M. BARROSO, S/C de Tenerife
Aunque de aspecto frágil, Katiuska Padrón y Díaz Flores es una cantante tinerfeña con una fortaleza inquebrantable, cuyo principal cualidad ha sido desarrollar una carera musical por méritos propios.
La intérprete, nacida en La Laguna, de padre herreño y madre tinerfeña, ha cosechado un gran éxito a su regreso al Archipiélago tras un largo período de ausencia. La pasada semana actuó en el Casino herreño y en la Parroquia de la Concepción de Valverde, donde cantó piezas de gospel americano. Unos días antes también hizo lo propio en la Basílica de La Candelaria y el Cristo de Tacoronte. Katiuska presume de ser la primera mujer autorizada para interpretar este género espiritual en estos tres templos católicos isleños.

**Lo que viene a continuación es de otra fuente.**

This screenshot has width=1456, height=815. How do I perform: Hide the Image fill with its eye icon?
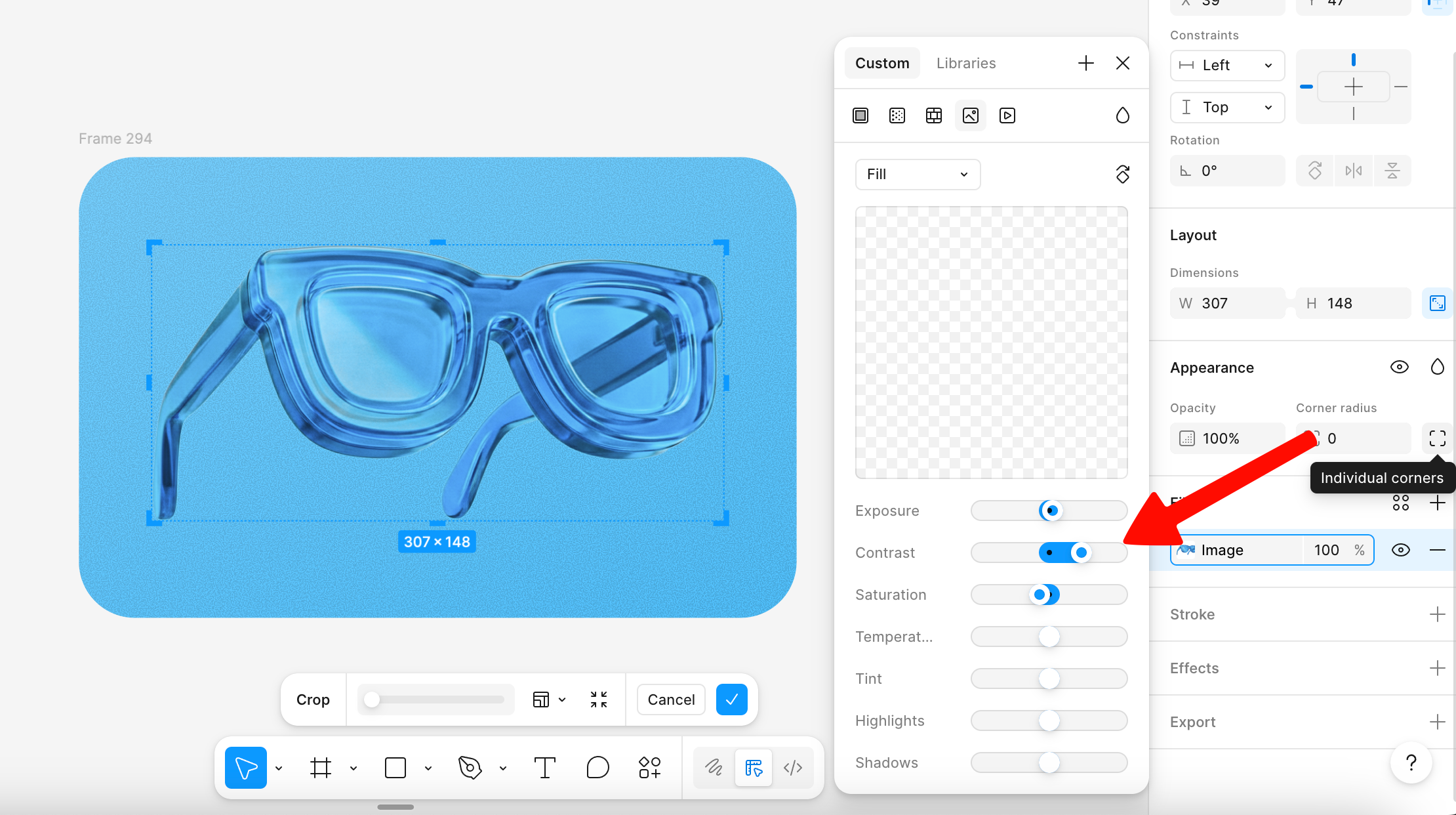[1401, 550]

Su afición por la música comenzó cuando aún era una niña y su primer contrato como profesional llegó a los 16 años. Autodidacta por naturaleza, la cantante ha una prodigiosa voz, con la que ha interpretado diversos géneros. Especialmente gospel, jazz, blues, rock y big band, de los años cuarenta y cincuenta.

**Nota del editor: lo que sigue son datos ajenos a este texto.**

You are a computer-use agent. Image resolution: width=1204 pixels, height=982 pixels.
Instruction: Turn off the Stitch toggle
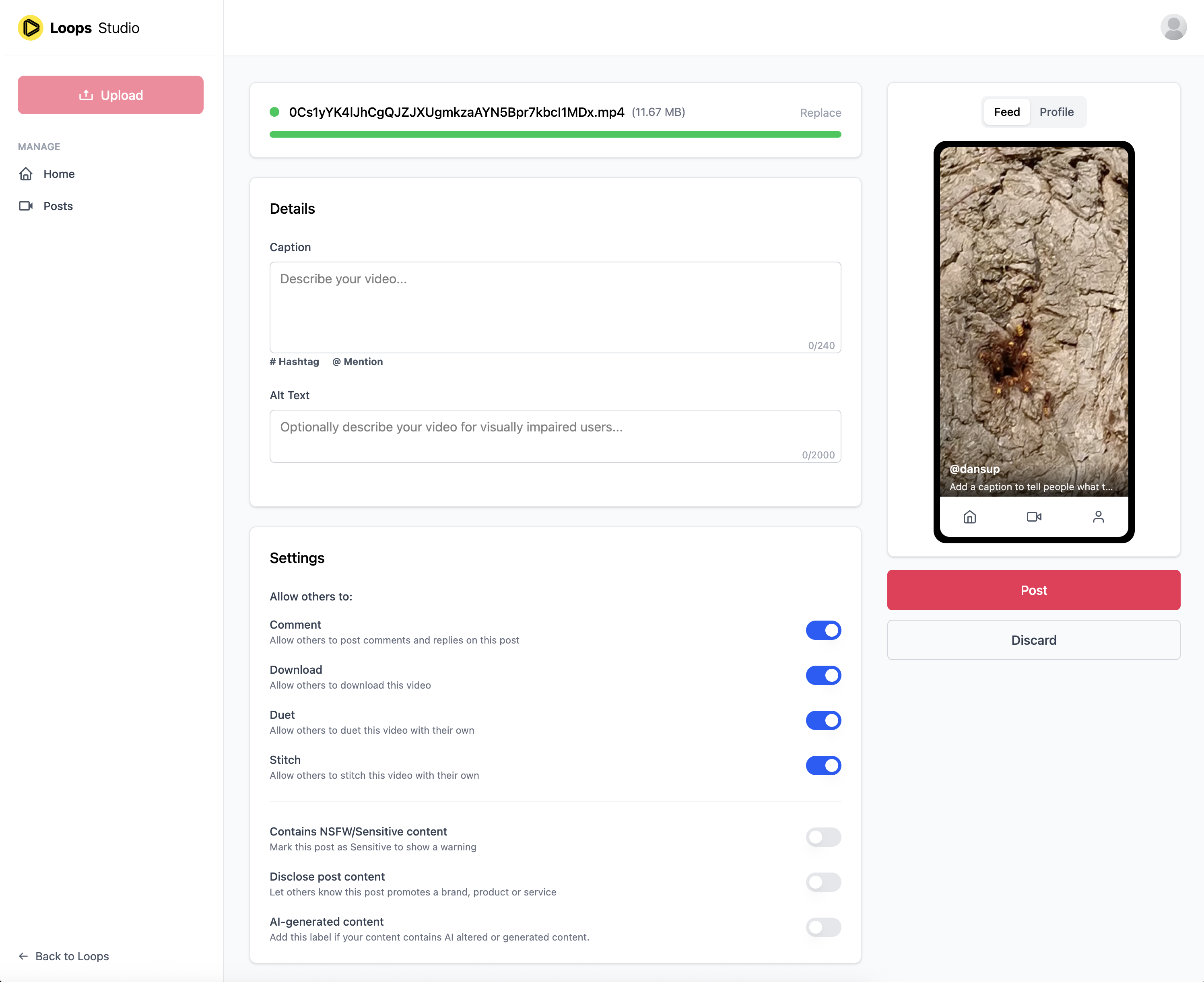point(823,765)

Esta soprano ha trabajado junto a intérpretes de la talla de Michael Bublé, Manhathan Transfer y Albano o el reconocido músico de jazz Pat Methiny, con el que se encuentra estos días de gira por Cataluña.
Katiuska desarrolló su carrera musical en Estados Unidos, donde fue designada por la casa de discos EPE como la mejor intérprete femenina de las canciones de Elvis Presley. Ha actuado en numerosos países junto a las mejores bandas que rinden tributo al "rey del rock and roll", al que considera su mentor.

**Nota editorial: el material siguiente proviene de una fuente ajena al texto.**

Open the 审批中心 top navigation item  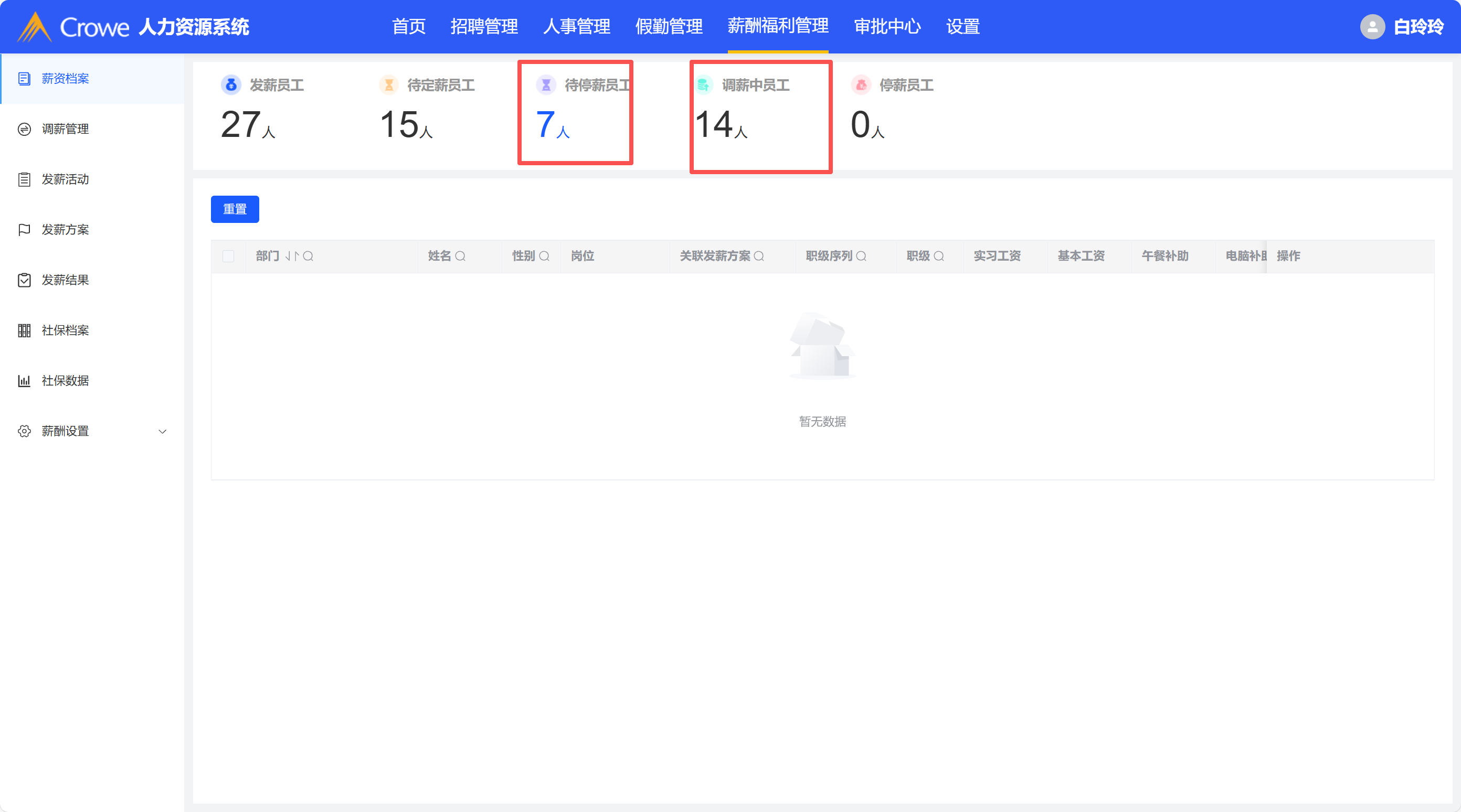pos(887,27)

A pesar de los reconocimientos internacionales, esta artista siempre tuvo el sueño de triunfar en las islas, y a pesar de que lo intentó en más de una ocasión. ha sido en esta última visita cuando su nombre ha empezado a sonar con fuerza.
"Me siento abrumada por la cantidad de felicitaciones que he recibido, entre ellas las de los dos obispos de Canarias y el presidente del Gobierno, Paulino Rivero. La verdad es que me siento feliz", declaró emocionada.
Katiuska, que vive a medio camino entre Hawaii y Roma, donde cumple con numerosos compromisos profesionales en diversos shows, así como en la televisión italiana, admite con cierto pesar: "Es triste que valoren mi música en todos los sitios menos en el lugar que me vio nacer. Mi voz es mi embajadora ante el mundo. Nací para cantar y si no lo hago no vivo", afirmó la joven.
Entre sus próximos compromisos se encuentra la publicación de su primer disco, "Kaiuska", en el que lleva a cabo una novedosa fusión entre lírica y pop.
Otro de los proyectos para los próximos meses que le hace mayor ilusión es su actuación ante el Papa Benedicto XVI para el que cantará en el Vaticano.